Aku terdiam mendengar kata-kata itu.
“Kau memiliki pekerjaan?” Kini ia yang bertanya.
“Ya,” jawabku, “meski aku tidak menyukainya.”
“Mengapa?”
“Biasalah.”
“Percayalah, aku tidak tahu apa yang biasanya terjadi
dalam pekerjaan. Kamu mendengarkan ceritaku sebelumnya,
‘kan?”
Aku tertawa. “Atasanku sering menuduh keluargaku
korupsi, padahal mereka yang korupsi. Ia memperlakukan
aku dan kedua kakakku seenaknya, seperti pesuruh. Mending
jika gajinya setimpal,” jelasku. Aku jadi teringat masalahku.
“Seperti itu, ya, kehidupan.”
“Begitulah.”
“Bagaimana keluargamu?”
Aku pun menceritakan keluargaku. Tentang ayahku
yang selalu mengajarkan banyak hal, hingga ibuku yang selalu
memberikan kasih sayangnya. Meskipun perekonomian kami
sulit, tetapi keluarga kami sangat hangat. Terik
mendengarkannya dengan saksama. Sesekali ia
mengungkapkan keiriannya atas kehidupanku.

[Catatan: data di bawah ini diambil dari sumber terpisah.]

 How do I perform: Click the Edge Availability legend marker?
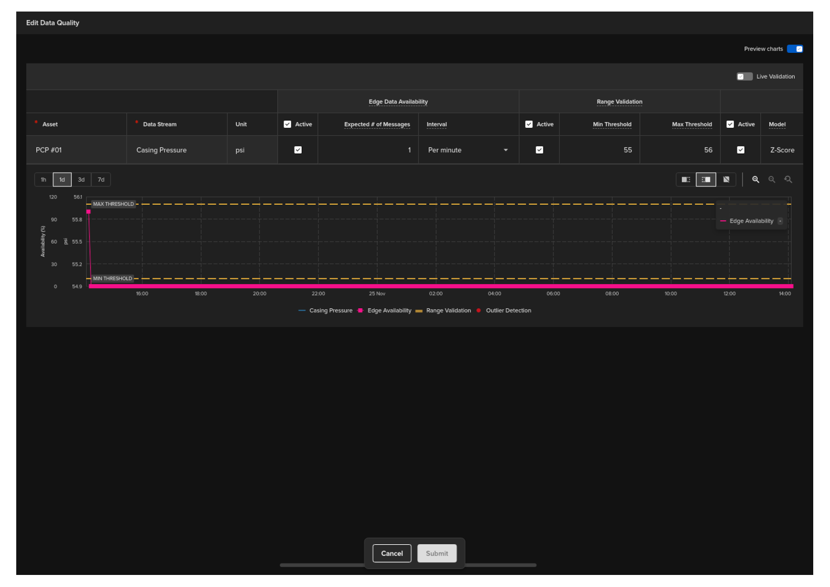coord(361,311)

Setelah sekitar dua jam berkeliling, aku
mengantarkannya pulang.
“Terima kasih atas malam ini. Kau telah
menyelamatkanku,” ucapnya.
“Aku yang berterima kasih, Terik.”
***
Esoknya, aku menjalani pekerjaanku dengan penuh
semangat. Aku teringat kata-kata Terik, dan menyadari
betapa beruntungnya diriku.
Pulang bekerja, aku berkunjung ke rumah Terik untuk
mengajaknya jalan-jalan lagi. Namun, kulihat sebuah bendera
kuning terpasang di rumahnya. Kulihat pula beberapa orang
tengah berdoa.
“Nak Teduh, Terik meninggalkan ini untukmu,” ucap
ibu Terik, ketika aku menghampiri beliau untuk mengucapkan
belasungkawa. Ia menyodorkan sebuah surat. Aku pun
menerima dan membukanya.
 
Teduh, terima kasih telah mewarnai hari terakhirku.
Apa yang kamu lakukan sangat berarti. Jika kamu tidak
menyelamatkanku tadi malam, mungkin aku akan pergi
dengan penuh kebencian. Namun, aku kini telah tenang.
Meski aku tidak mengenalmu, aku tahu kamu adalah orang
yang baik. Kudoakan kamu mendapatkan pekerjaan yang
layak. Berbahagialah, Teduh.
 
Terik, ia tidak menyadari apa yang telah ia tinggalkan
dalam benak orang lain. Selamat jalan, teman baruku.